What about other emerging-market currencies like the Brazilian real. Would that be interesting?
I don't own the real. I should own the real -- it's certainly gone up a lot. They've started imposing exchange controls recently to try to keep their currency down, which is nearly always a mistake. Other than that, I don't see any other emerging-market currencies that I want to be buying anytime soon.
Any currency that you're actively going to avoid?
The ones I don't own.
Like the British pound?
The pound? No, no, I wouldn't buy the pound with your money. No, no, no, I am not interested in the pound at all. It's got a terrible, terrible fundamental situation just as we do in the U.S. I do own the U.S. dollar, but the pound I am avoiding. That's what I said: All the ones I don't own are the ones I would avoid.
What kind of growth do you see in China?
Rogers: I have no idea. I know that it's booming. I know that every time I go to China, and I've been going to China for 26 years -- the first time I went it was 1984 -- and I assure you China is growing very rapidly and doing a lot of things right. Whether it's 8% or 12%, I mean you look at the Indians. Who can believe the Indian
number; certainly not me.
I've been going to India for many years, too, and I know they're not growing as fast as China, but they claim to be. The Indians wait for the Chinese to announce their growth numbers and then they announce theirs. They want to make sure they are in the same league. But all of these numbers are made up; you must understand that by now.

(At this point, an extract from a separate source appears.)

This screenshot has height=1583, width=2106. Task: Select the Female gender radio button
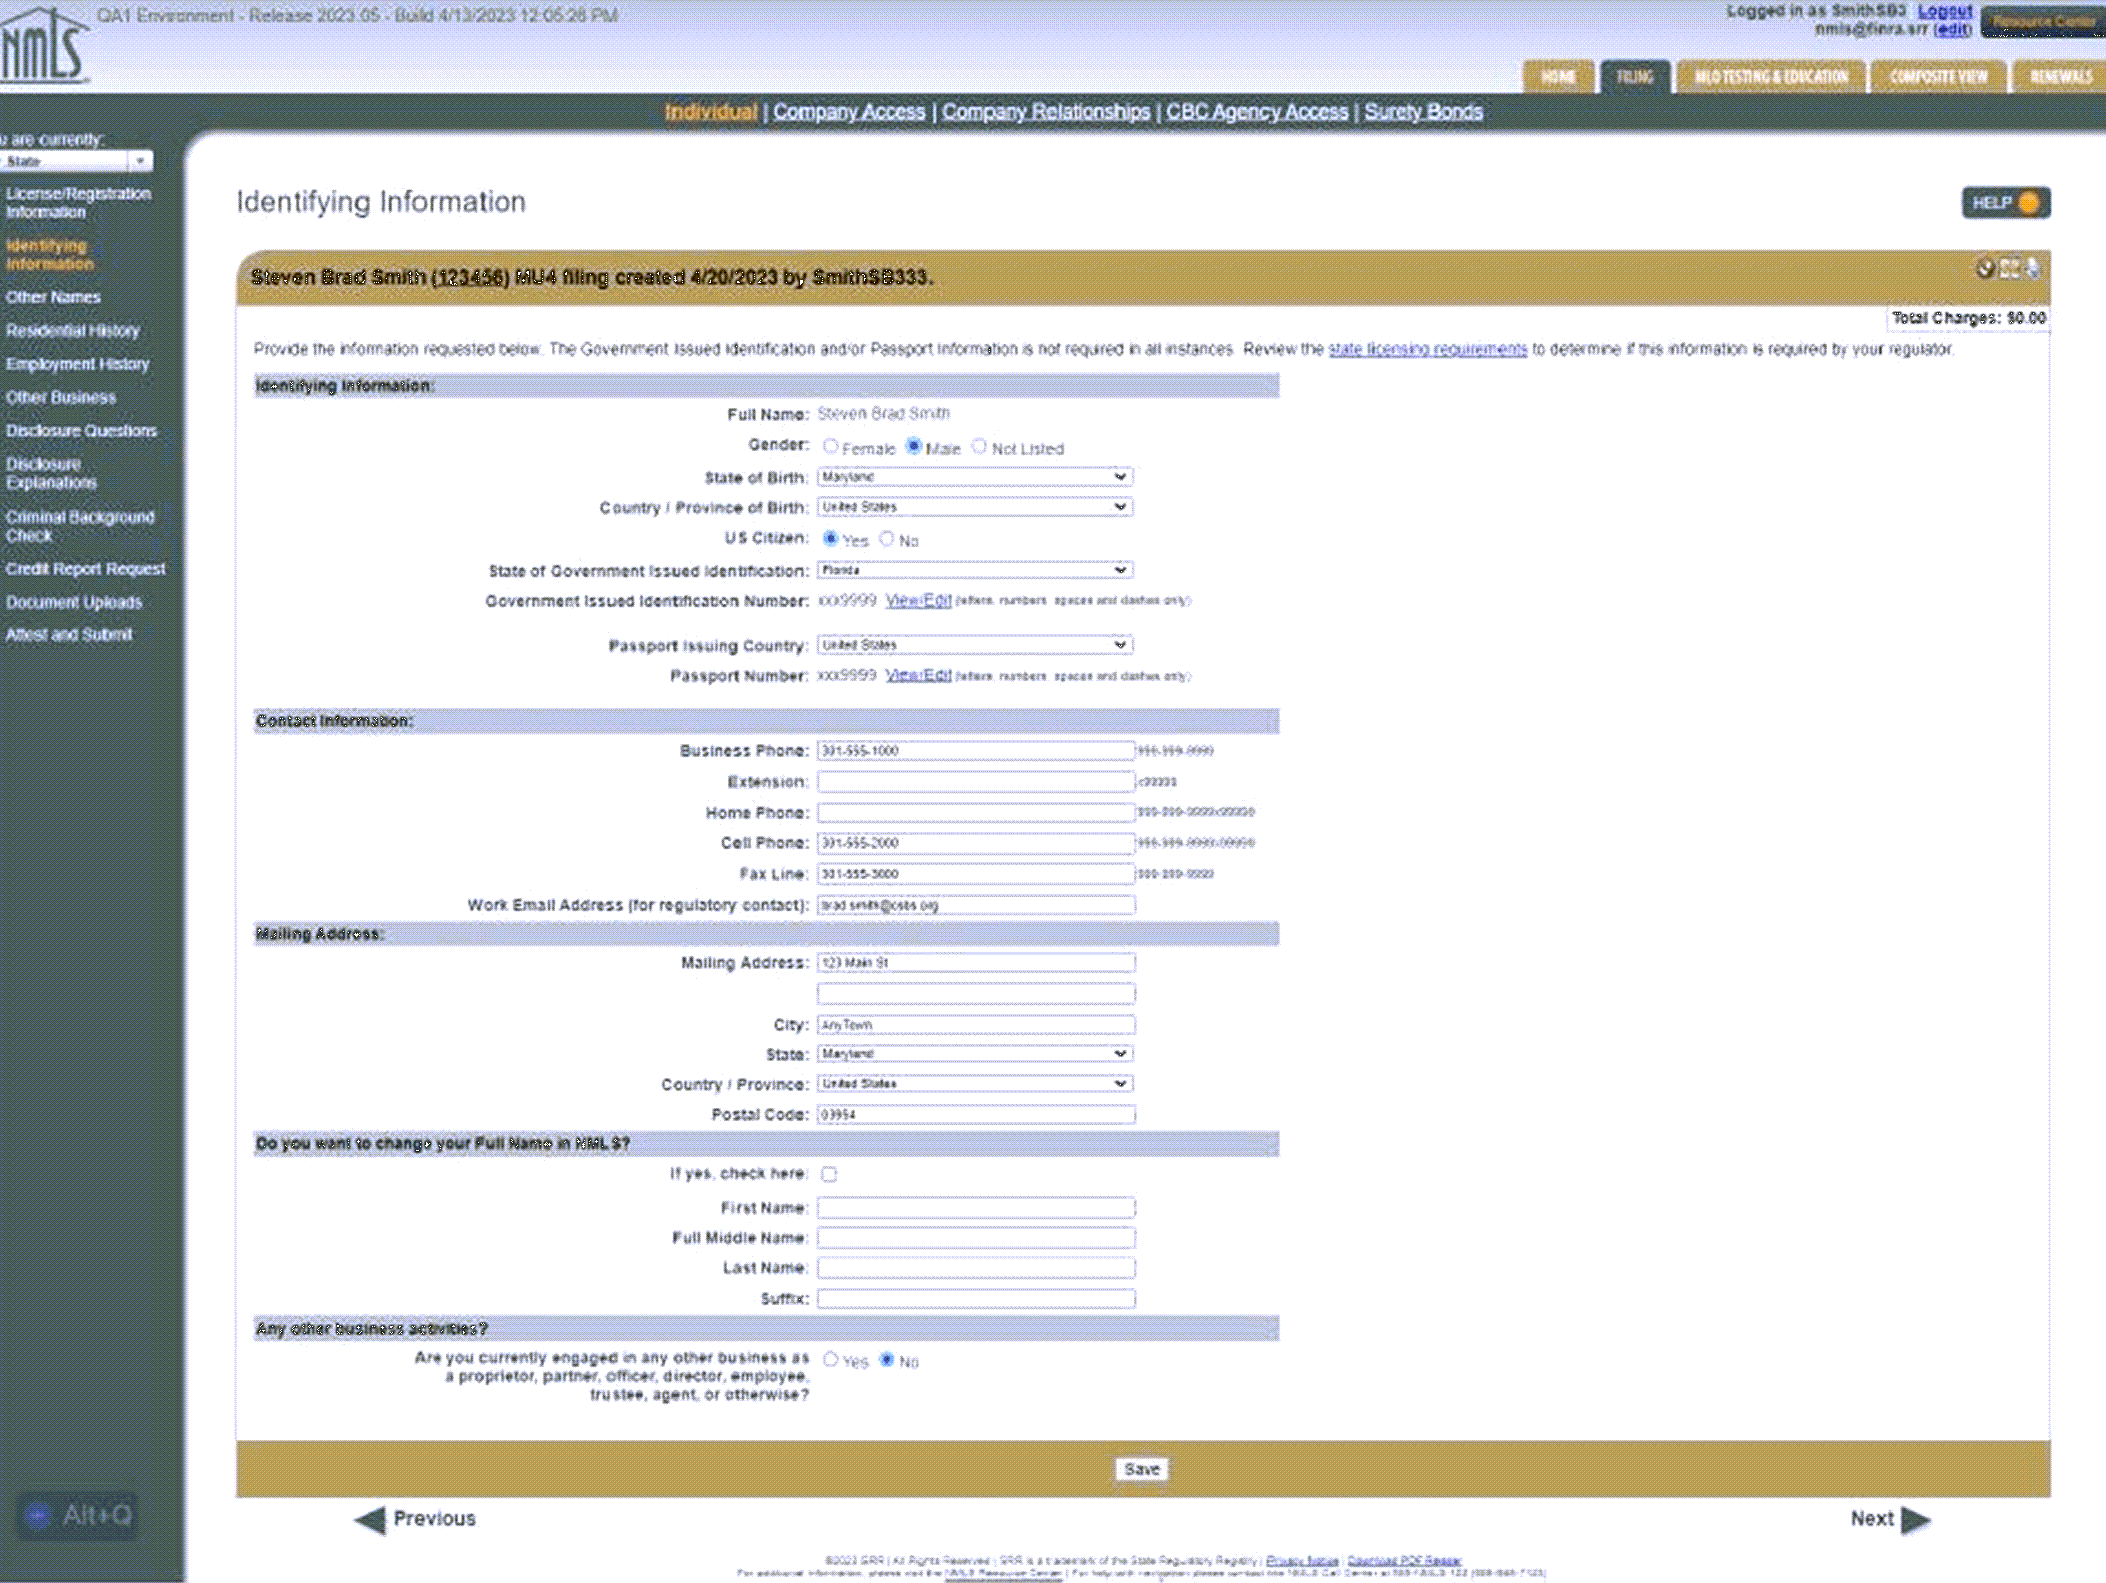click(830, 447)
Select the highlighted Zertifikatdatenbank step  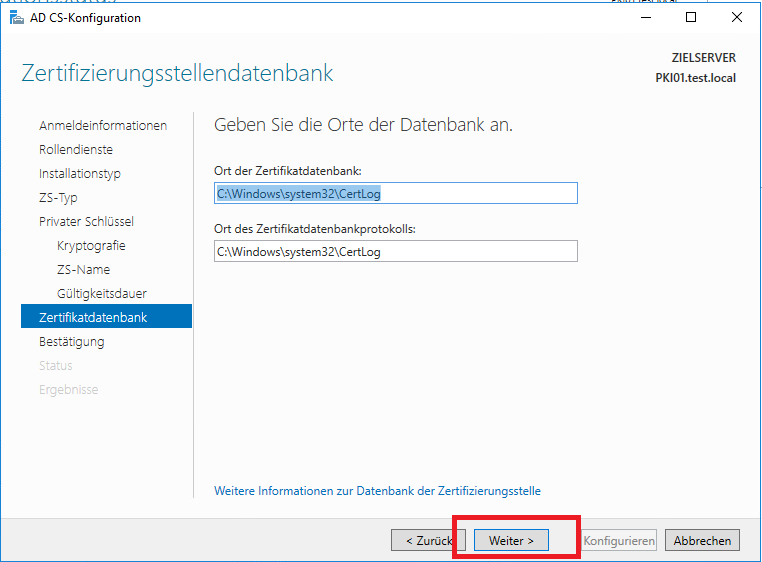tap(93, 317)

So when you said in 2007 that any smart investor should move to Asia, do you still feel that way?
Yes, I certainly feel that way. In my view the 21st century will be the century of Asia just as the 20th century was the century of the U.S.
And is China the country in Asia to look at, or are there other countries that you think will be more strong going forward?
I think that the 21st century will be the century of China. I didn't move to China. I moved to Singapore for a variety of reasons, namely because there's so much pollution in China, which by the way is going to be a great opportunity for somebody. The Chinese are spending huge amounts of money trying to clean up the pollution. But I didn't want to breathe all that bad air ... But, yes, I think there will continue to be fabulous opportunities in Asia.
Now we've heard recently the WikiLeaks claims that China is inflating its GDP and the country's growth isn't real. Do you think that's true?
I'm sure they are. We are too, everybody is. I mean America says there's no inflation. You must shop, you know there is inflation. I mean do you believe any government numbers from any government from anywhere in the world? If you do, you are going to go to the poorhouse very quickly. Most government numbers are phony.
How heavily invested are you in Asia?
A lot. I don't have a committee I have to answer to so I don't sit and figure these things out every day, but lots. I own the renminbi and I own lots.